BACKGROUND: The growing body of research on eating disorders among male adolescents reveals some sex differences in clinical presentation. The current study set out to replicate and extend recent research on the clinical and medical characteristics of male youth with eating disorders, and examine sex differences between biological males and females in a tertiary pediatric eating disorder treatment setting. METHODS: A retrospective chart review was conducted with all biological males who were admitted to the Eating Disorders Programs at British Columbia Children's Hospital (2003-2015) or the Looking Glass Residence (2011-2015).
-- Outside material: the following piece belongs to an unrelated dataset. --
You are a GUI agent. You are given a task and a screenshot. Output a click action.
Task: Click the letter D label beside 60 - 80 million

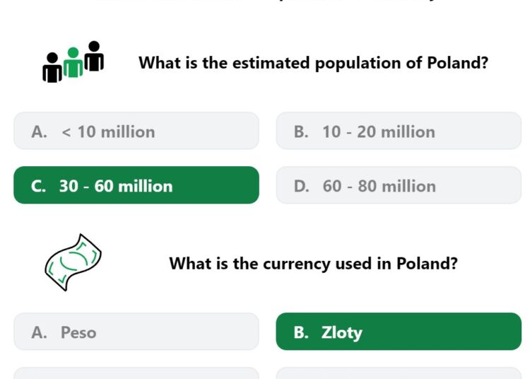(x=301, y=186)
Clinical data, including demographics, percentage of median body mass index (% mBMI), and psychiatric diagnoses, were recorded along with medical data (i.e., vital signs, basic biochemistry investigations, and bone mineral density). A comparison group of females with eating disorders who received treatment at British Columbia Children's Hospital in the inpatient or outpatient streams (2010-2015) were included, to examine sex differences with males who were admitted during the same period. RESULTS: A total of 71 male youth were included in the chart review. Males had significant medical complications, with 26.5% of the sample presenting with a heart rate of less than 50 beats per minute and 31.4% presenting with a bone mineral density z-score for the lumbar spine ≤ - 1. Sex differences between the subset of males who were treated between 2010 and 2015 (n = 41) and the females (n = 251) were examined. Females were more likely than were males to have a diagnosis of anorexia nervosa or bulimia nervosa, and to be underweight (< 95% mBMI) at admission. Males were younger than females, but no differences emerged in the duration of the eating disorder symptoms. No sex differences emerged relating to medical instability (e.g., bradycardia). CONCLUSIONS: A large proportion of male children and youth with eating disorders are medically compromised at admission. Males were younger than females, and were less likely than females to have a diagnosis of anorexia nervosa or bulimia nervosa. Males who were underweight at admission had also lost a lower percentage of body weight in comparison to females. The current study replicates previous sex differences reported in pediatric samples.